Un maggior controllo, quello sui tavoli verdi, che si sta traducendo anche in una stretta sulla società civile. Tornata alla Cina nel 1999, retta come Hong Kong dalla formula “un Paese, due sistemi”, Macao non ha mai mostrato politicamente finora però l’attivismo dei vicini di casa dell’ex colonia britannica. Diversa per lo sviluppo che ha avuto negli ultimi anni (quasi la metà dei residenti sono immigrati dalla Cina). Ma non si sa mai. A maggio di quest’anno è stata ampliata la legge sulla sicurezza nazionale. «Le diverse opinioni non sono più ammesse. I funzionari comunisti sentivano il pericolo di una ‘hongkonghizzazione’, una società che temevano potesse diventare più liberal. Già due anni fa, alle ultime elezioni, quasi tutti i candidati del campo democratico sono stati squalificati: l’opposizione deve essere leale a Pechino», continua Lo.

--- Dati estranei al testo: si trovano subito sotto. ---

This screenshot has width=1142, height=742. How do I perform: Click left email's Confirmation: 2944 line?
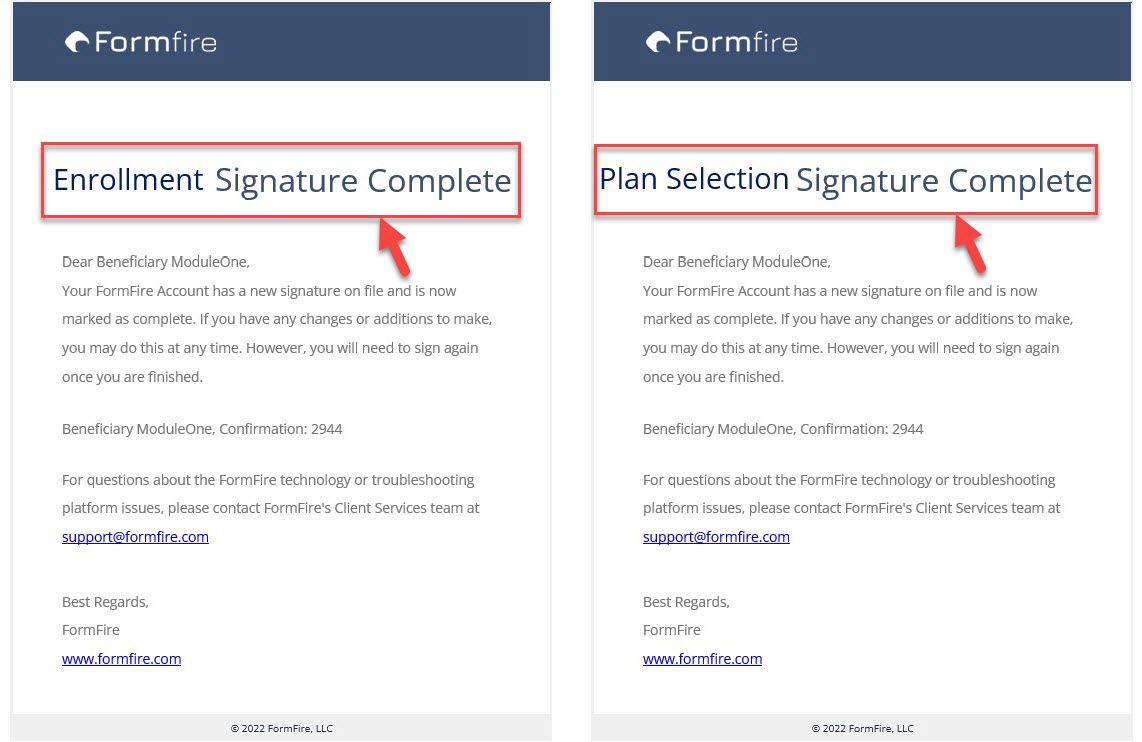click(202, 429)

«C’è ancora molta incertezza sulla legge sulla sicurezza nazionale. È troppo vaga. Abbiamo visto come è stata – e come viene tuttora – interpretata a Hong Kong», spiega un giornalista locale, che preferisce rimanere anonimo, davanti ad un bacalhau à braz in un ristorantino in riva al mare sulla spiaggia di Hac Sa, nel villaggio di Coloane, lontano dallo sbrilluccichio dei casinò. «Sulla carta il governo lo possiamo criticare. Ma non lo facciamo più. Ci siamo imposti una bella dose di autocensura”.